The recent spate of Twitter account hacks is embarrassing but not threatening to the company’s outlook, former COO Ali Rowghani told CNBC on Thursday.
“It’s more embarrassing than it indicates some sort of breakdown in their business,” Rowghani said on “Squawk on the Street.”
Twitter CEO Jack Dorsey’s account was hacked last week and other high-profile individuals also had their accounts compromised, including actress Chloe Moretz on Wednesday. The breaches appear to be linked, with references to the “Chuckling Squad.” In addition to the racial slurs and bomb threats posted on Dorsey’s account, the hackers put up screenshots of private messages on Moretz’s account. The tweets were later deleted.
In response, Twitter announced it was temporarily suspending a feature that allowed users to post tweets through SMS, or text messaging. Rowghani called the feature, which Twitter launched nearly a decade ago, a “hacking vector.”
Online accounts can be compromised if a hacker calls a victim’s wireless carrier and requests to have the phone number transferred to a new SIM card. Hackers then use that new SIM card in their phone to recover the password for the targeted account, gaining access to it.
That is what happened with Dorsey’s account, Twitter said in a statement, which attributed the incident to “a security oversight by the mobile provider.”

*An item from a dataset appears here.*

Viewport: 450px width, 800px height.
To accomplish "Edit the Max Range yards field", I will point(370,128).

“It’s ironically not Twitter’s fault that Jack’s account got hacked,” said Rowghani, now the CEO of Y Combinator Continuity, a start-up incubator. He added he thinks the move to suspend the tweet-by-text capability should “cure” the recent hacking problem.

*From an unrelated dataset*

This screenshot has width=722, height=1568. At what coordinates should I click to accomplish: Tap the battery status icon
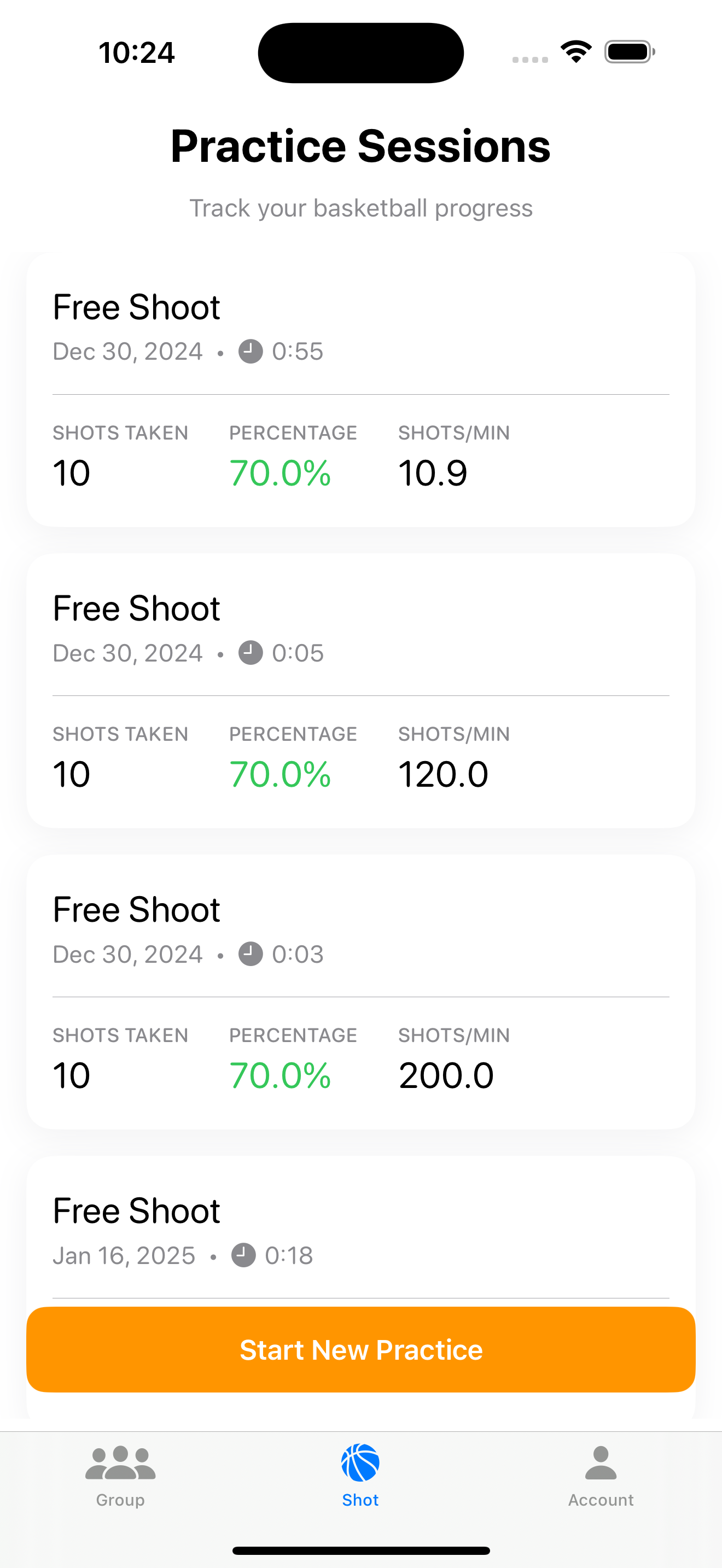(x=629, y=52)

It’s unclear if Twitter will permanently disable the function. Rowghani, who left Twitter in 2014, said it’s a “legacy behavior” and not commonly used, except in parts of the developing world.

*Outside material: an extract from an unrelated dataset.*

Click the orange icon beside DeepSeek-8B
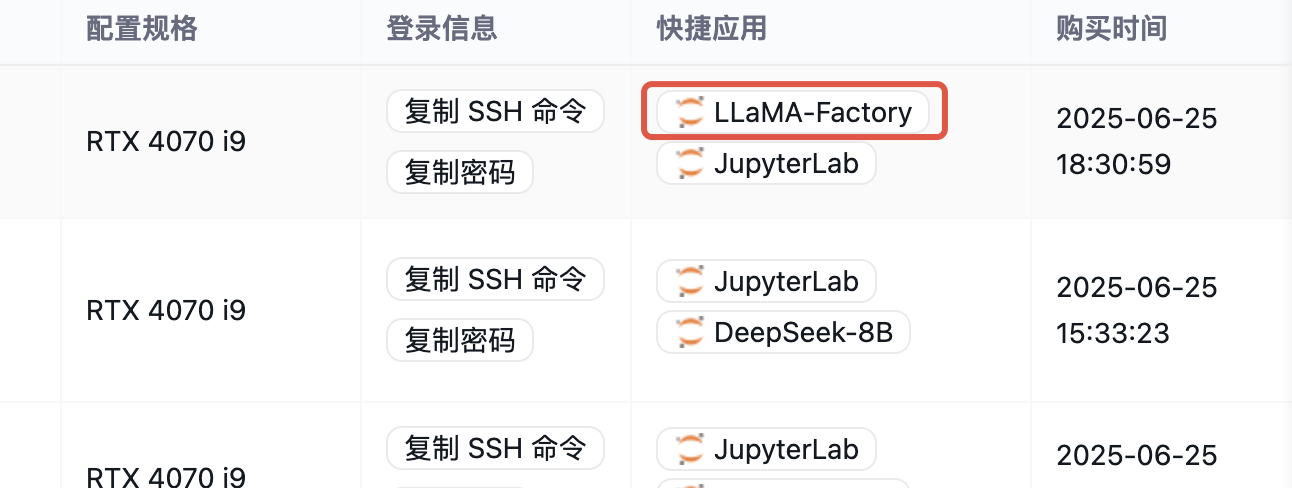Image resolution: width=1292 pixels, height=488 pixels. 690,332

But Rowghani said the incidents do raise long-term questions about online security for companies like Twitter that rely on third-party services, which in the case of the hacks were mobile providers.
“I think companies can try to design their systems in such a way that they have as little reliance on external parties as possible, but it’s not always possible,” he said. “I think it’s always going to be a constant battle between hackers and security people. It’s never really going to go away.”